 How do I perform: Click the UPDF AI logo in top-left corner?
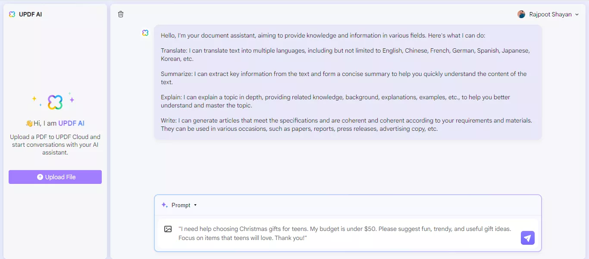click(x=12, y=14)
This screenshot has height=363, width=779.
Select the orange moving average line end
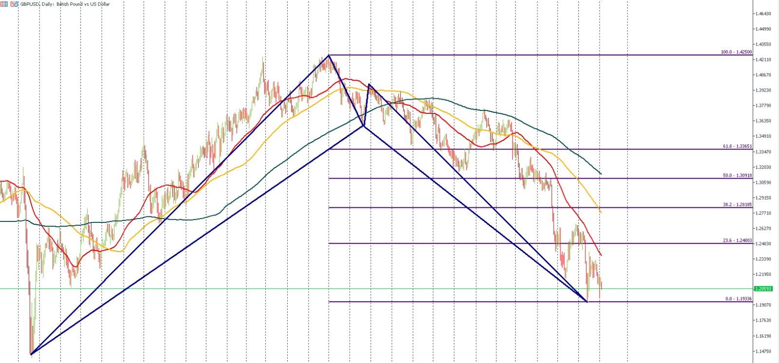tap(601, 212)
* * *
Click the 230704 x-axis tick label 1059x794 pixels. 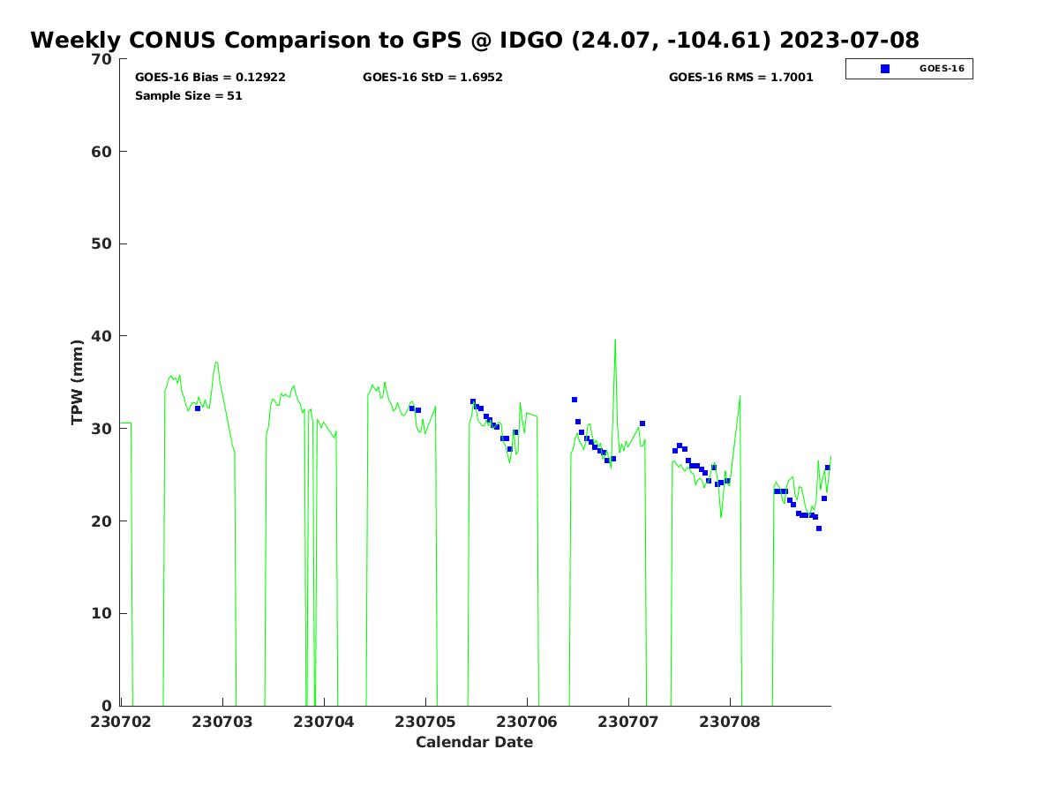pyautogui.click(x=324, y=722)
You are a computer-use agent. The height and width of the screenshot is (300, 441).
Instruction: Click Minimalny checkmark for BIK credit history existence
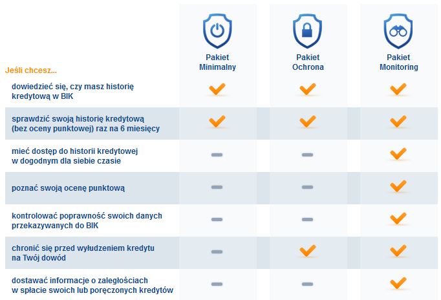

# Stated exercise:
Echo the items starting at the line containing "You are a computer-use" and ending after the line containing "Instruction: Click Minimalny", both lines included.

# Output of the exercise:
You are a computer-use agent. The height and width of the screenshot is (300, 441).
Instruction: Click Minimalny checkmark for BIK credit history existence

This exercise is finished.